Пройдя мимо, сворачиваю к подъезду, упрямо переставляя ноги, но когда дохожу до двери, проклиная все на свете замираю. Теребя в кармане ключи, опускаю на землю пакет и просто стою, глядя на металлическую подъездную дверь.
Если войду, он уедет, не сомневаюсь.
Разве не этого я хочу?
У нас никогда не выходят разговоры, потому что он невыносимый!
Закрыв глаза, просто стою, спиной чувствуя прожигающий затылок взгляд.
Черт, черт, черт…
Если ему нужен шаг навстречу, то это максимум, на что он может рассчитывать.
Считаю до тридцати. Тридцать секунд ему хватит, чтобы понять это? Он же чертов гений математики и всего на свете!
Я успеваю добраться до двадцати семи, когда слышу стук захлопнувшейся за спиной двери. И именно в этот момент я понимаю, как сильно вляпалась Никиту, чтоб он провалился, Игоревича Баркова!
Скрип снега под чужими ботинками приближается, а потом оказывается рядом. В тишине и плотном морозном воздухе выдыхаю пар и разворачиваюсь.
Он замер в двух шагах от меня, будто между нами существует невидимый барьер. Засунув руки в карманы куртки и слегка расставив ноги, обутые в здоровые коричневые “тимберленды”. Из-за отделанного мехом капюшона и сумерек я почти не вижу его лица, но мне кажется, что его фигуру я бы узнала даже с расстояния в пятьсот метров и ни с кем бы не спутала.
— Привет, — говорит он наконец-то из своего капюшона.
Произнесенное отрывисто и жестко слово повисает между нами, пока я мечусь внутри себя. Переполненная возмущением к его отцу, всеми силами душу желание броситься какой-нибудь гадостью, но если я это сделаю, разговор у нас будет короткий.
— Привет, — отвечаю тихо.
Молчим, и я боюсь, что он опять все испортит. Или это сделаю я. Кажется, в присутствии друг друга нам лучше вообще не открывать рот.
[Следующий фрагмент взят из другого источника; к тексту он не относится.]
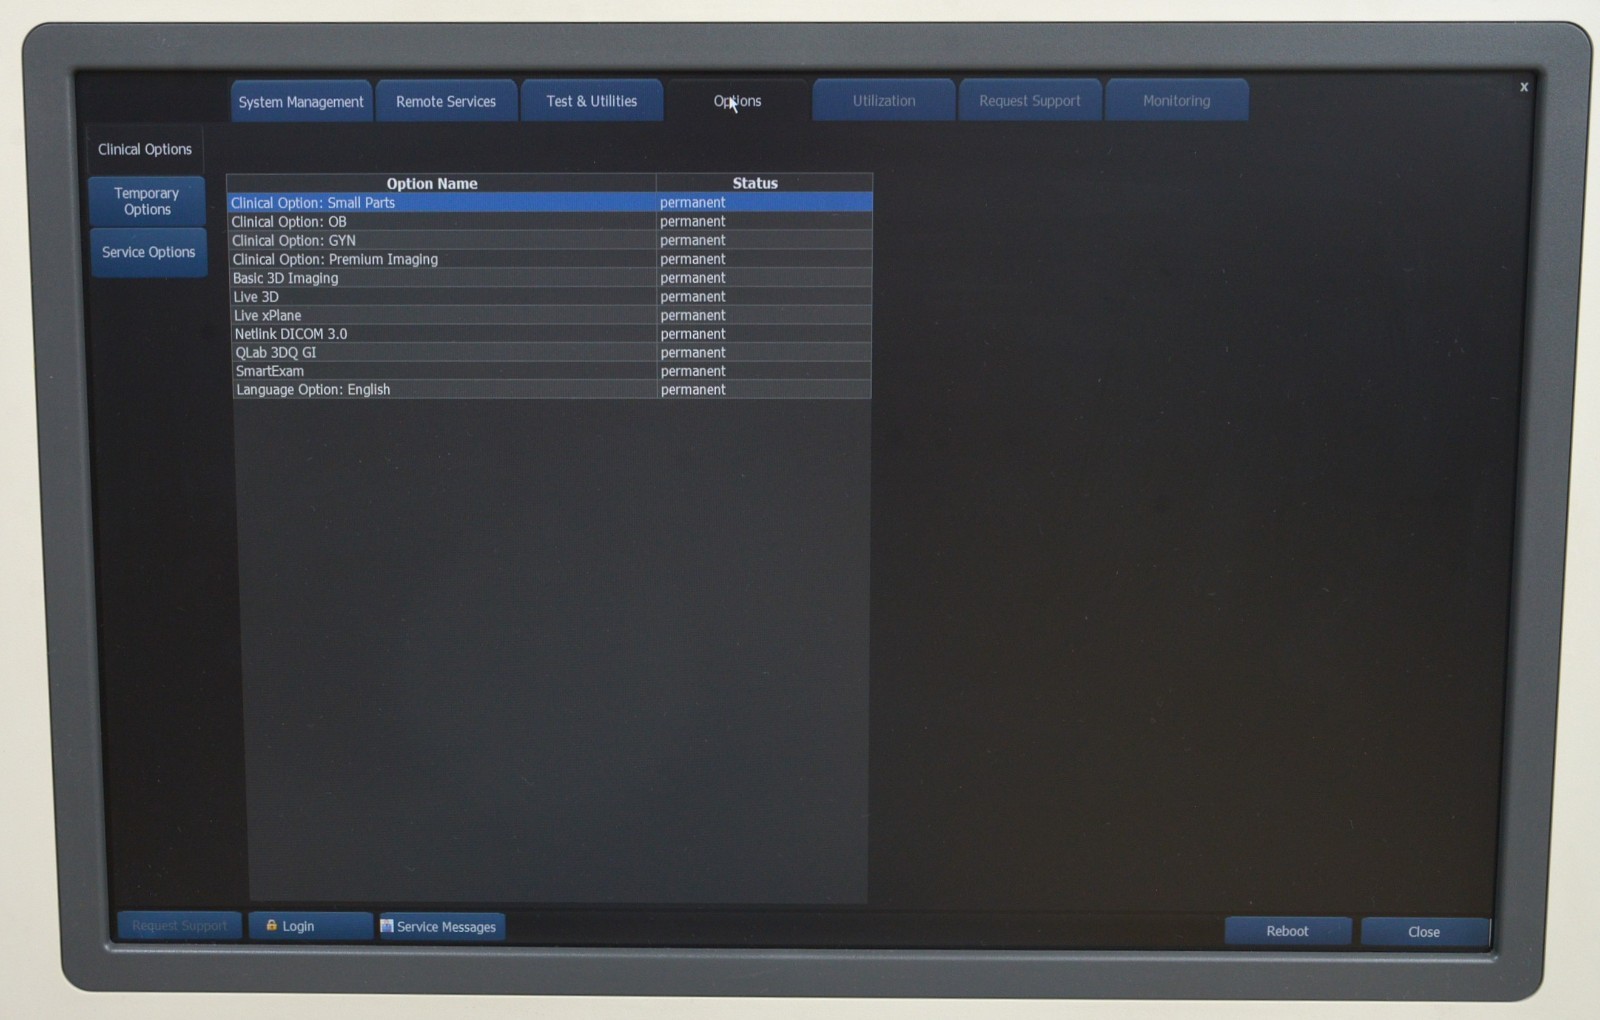This screenshot has width=1600, height=1020.
Task: Open the System Management tab
Action: coord(301,102)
— У тебя шнурок развязался, — вдруг говорит он.
Шагнув ко мне, опускается на корточки у моих ног и сбрасывает с головы капюшон, после чего принимается неторопливо завязывает шнурок на моем ботинке.
— Ой… — бормочу, выставляя вперед ногу.
— Хочешь носом снег пропахать? — бормочет Ник.
— Нет… — закусываю губу, глядя на его взъерошенную макушку.
Покончив с моим шнурком, он запрокидывает лицо и смотрит на меня снизу вверх.
Мы опять молчим, а мои глаза бегают по его напряженному лицу.
Он делает тоже самое — изучает мое лицо в ответ. Ну или ищет на нем признаки того, что я пошлю его к черту… или еще куда-нибудь. Тогда он встанет и уйдет, и я за ним не пойду, а он… скорее всего на этот раз он больше не вернется… И я никогда не узнаю, как Никита Барков извиняется, потому что это именно то, что я хочу от него услышать, иначе… может в самом деле катиться к черту.